Due to the fact that Par Pacific Holdings, Inc. (NYSE:PARR) has experienced declining sentiment from hedge fund managers, we can see that there was a specific group of hedge funds that slashed their full holdings heading into Q4. It’s worth mentioning that Israel Englander’s Millennium Management cut the largest investment of all the hedgies watched by Insider Monkey, totaling about $9.7 million in stock. Leon Cooperman’s fund, Omega Advisors, also said goodbye to its stock, about $2.3 million worth. These transactions are interesting, as total hedge fund interest stayed the same (this is a bearish signal in our experience).
Let’s check out hedge fund activity in other stocks similar to Par Pacific Holdings, Inc. (NYSE:PARR). These stocks are Independence Holding Company (NYSE:IHC), Hawkins, Inc. (NASDAQ:HWKN), Switchback Energy Acquisition Corporation (NYSE:SBE), and Yiren Digital Ltd. (NYSE:YRD). This group of stocks’ market caps are similar to PARR’s market cap.
|Ticker||No of HFs with positions||Total Value of HF Positions (x1000)||Change in HF Position|
View table here if you experience formatting issues.
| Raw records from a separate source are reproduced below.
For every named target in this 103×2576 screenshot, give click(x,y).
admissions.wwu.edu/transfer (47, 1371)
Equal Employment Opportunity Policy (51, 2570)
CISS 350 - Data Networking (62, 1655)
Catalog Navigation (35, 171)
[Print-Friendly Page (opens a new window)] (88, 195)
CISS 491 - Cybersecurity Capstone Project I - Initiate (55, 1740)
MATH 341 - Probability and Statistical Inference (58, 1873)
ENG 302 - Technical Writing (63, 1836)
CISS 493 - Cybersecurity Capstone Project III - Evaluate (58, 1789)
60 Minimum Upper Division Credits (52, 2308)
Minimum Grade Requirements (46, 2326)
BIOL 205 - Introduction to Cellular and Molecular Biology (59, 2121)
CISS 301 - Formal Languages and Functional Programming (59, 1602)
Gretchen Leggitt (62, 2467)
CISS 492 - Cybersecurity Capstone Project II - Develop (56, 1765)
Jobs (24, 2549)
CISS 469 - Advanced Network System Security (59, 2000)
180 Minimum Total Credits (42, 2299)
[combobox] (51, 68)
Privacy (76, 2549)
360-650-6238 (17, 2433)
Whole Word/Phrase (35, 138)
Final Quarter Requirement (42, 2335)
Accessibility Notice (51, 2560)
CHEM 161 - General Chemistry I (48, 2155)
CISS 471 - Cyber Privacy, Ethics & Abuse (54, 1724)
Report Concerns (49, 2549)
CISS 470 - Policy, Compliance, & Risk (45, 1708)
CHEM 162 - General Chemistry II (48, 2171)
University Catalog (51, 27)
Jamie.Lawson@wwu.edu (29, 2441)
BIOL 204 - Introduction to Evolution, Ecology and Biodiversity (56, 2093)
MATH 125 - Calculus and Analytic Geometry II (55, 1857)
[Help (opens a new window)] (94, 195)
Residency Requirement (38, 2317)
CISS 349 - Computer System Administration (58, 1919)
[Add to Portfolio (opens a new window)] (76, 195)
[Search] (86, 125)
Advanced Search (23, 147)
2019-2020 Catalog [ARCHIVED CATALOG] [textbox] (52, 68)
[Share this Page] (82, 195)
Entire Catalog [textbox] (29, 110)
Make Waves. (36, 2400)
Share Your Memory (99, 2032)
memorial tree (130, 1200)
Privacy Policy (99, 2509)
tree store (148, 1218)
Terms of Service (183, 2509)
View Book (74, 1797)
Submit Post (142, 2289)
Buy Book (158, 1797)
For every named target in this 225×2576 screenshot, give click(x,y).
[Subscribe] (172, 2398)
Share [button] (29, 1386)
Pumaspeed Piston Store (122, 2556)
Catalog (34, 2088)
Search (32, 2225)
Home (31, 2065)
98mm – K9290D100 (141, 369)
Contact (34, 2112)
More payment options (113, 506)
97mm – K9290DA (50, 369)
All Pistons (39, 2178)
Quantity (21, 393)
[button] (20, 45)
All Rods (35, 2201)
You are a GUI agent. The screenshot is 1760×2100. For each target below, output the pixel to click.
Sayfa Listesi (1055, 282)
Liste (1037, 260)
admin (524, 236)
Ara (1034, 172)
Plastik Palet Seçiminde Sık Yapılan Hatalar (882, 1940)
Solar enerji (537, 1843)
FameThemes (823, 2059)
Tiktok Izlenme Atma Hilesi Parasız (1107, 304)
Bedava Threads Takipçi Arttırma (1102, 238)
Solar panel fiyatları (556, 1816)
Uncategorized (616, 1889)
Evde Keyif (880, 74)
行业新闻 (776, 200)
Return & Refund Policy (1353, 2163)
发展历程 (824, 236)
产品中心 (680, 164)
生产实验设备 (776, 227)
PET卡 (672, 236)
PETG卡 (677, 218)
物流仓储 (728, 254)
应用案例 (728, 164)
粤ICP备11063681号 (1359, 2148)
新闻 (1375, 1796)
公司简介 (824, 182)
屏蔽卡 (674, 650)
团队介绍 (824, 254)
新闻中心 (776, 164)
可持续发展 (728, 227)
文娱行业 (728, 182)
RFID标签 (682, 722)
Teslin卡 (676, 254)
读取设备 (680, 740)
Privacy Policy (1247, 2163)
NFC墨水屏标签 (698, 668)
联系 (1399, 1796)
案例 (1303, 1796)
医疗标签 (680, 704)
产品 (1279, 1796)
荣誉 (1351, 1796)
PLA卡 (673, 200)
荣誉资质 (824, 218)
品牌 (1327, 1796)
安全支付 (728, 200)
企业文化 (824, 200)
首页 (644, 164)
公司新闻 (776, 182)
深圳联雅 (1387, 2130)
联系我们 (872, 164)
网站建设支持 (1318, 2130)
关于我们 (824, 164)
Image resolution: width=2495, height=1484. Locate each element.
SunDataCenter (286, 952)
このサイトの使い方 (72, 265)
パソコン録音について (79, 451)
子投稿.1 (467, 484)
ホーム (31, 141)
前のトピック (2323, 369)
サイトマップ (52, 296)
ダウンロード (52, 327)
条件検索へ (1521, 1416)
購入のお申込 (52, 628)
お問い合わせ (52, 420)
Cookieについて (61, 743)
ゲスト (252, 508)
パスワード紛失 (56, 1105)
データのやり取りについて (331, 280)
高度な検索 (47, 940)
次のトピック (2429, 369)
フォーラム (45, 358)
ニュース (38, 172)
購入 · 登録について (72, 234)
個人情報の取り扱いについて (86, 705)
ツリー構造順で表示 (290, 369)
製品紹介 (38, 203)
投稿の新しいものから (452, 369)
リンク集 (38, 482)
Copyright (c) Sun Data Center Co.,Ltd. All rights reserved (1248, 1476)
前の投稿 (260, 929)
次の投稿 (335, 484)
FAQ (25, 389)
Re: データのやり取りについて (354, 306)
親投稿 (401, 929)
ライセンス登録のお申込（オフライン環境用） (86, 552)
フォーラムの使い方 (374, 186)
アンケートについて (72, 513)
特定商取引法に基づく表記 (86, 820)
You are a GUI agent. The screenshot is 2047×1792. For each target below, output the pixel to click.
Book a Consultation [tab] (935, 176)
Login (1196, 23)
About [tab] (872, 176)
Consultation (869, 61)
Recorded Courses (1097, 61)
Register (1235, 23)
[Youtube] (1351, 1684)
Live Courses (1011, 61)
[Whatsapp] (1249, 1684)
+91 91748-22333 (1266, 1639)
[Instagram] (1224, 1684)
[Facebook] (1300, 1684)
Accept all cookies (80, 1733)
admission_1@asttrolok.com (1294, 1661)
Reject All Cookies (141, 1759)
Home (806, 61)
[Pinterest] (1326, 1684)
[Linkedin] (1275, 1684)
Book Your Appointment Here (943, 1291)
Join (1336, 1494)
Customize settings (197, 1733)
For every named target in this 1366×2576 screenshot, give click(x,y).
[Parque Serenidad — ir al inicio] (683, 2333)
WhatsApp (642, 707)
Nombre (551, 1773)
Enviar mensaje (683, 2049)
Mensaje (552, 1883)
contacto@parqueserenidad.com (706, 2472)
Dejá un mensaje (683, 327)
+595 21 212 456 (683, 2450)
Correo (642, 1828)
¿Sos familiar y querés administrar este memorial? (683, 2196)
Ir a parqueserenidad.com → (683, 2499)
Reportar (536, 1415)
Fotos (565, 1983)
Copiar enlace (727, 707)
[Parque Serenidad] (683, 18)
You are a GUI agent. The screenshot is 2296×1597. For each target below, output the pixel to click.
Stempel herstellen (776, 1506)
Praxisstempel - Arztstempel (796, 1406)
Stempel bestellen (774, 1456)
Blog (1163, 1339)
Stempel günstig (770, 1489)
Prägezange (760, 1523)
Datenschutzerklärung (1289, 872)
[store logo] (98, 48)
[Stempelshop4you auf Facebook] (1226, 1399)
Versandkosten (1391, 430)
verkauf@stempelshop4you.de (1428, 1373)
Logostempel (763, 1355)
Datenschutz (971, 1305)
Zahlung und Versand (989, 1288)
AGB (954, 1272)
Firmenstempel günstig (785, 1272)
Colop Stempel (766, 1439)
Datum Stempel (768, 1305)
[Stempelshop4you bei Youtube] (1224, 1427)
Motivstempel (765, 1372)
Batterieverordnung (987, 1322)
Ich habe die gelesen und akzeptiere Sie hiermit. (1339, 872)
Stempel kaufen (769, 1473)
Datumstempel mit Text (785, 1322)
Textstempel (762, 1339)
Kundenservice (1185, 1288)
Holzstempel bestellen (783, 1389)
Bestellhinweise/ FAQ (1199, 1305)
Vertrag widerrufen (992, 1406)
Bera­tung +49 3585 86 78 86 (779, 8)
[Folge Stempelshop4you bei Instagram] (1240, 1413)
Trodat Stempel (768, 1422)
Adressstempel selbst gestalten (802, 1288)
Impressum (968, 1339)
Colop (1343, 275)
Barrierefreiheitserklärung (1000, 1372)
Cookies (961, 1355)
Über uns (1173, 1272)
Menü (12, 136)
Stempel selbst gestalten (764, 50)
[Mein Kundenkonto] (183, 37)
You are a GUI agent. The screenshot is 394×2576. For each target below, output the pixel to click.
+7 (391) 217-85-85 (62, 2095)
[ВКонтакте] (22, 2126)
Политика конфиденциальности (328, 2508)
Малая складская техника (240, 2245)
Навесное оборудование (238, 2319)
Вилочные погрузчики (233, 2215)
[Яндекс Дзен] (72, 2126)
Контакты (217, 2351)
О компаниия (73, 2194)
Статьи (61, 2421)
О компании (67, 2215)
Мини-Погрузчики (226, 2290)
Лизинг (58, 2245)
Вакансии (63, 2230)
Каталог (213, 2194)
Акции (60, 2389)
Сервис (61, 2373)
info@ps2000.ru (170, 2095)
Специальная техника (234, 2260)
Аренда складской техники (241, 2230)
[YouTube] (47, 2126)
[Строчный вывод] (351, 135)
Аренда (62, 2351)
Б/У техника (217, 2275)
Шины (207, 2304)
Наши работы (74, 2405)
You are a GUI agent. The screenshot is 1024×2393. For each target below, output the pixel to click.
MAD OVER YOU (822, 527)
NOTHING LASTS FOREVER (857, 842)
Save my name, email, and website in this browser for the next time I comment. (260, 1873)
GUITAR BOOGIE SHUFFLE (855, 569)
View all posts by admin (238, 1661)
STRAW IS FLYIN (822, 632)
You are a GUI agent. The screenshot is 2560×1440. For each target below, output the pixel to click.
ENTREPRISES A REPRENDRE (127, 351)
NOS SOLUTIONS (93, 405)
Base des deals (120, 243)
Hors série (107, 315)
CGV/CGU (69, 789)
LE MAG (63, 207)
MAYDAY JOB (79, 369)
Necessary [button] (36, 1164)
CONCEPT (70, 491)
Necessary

As you can see these stocks had an average of 6 hedge funds with bullish positions and the average amount invested in these stocks was $30 million. That figure was $49 million in PARR’s case. Switchback Energy Acquisition Corporation (NYSE:SBE) is the most popular stock in this table. On the other hand Independence Holding Company (NYSE:IHC) is the least popular one with only 2 bullish hedge fund positions. Compared to these stocks Par Pacific Holdings, Inc. (NYSE:PARR) is more popular among hedge funds. Our calculations showed that top 10 most popular stocks among hedge funds returned 41.4% in 2019 and outperformed the S&P 500 ETF (SPY) by 10.1 percentage points. These stocks gained 18.6% in 2020 through July 27th and still beat the market by 17.1 percentage points. Unfortunately PARR wasn’t nearly as popular as these 10 stocks and hedge funds that were betting on PARR were disappointed as the stock returned 18.3% since the end of the first quarter and underperformed the market. If you are interested in investing in large cap stocks with huge upside potential, you should check out the top 10 most popular stocks among hedge funds as most of these stocks already outperformed the market in 2020.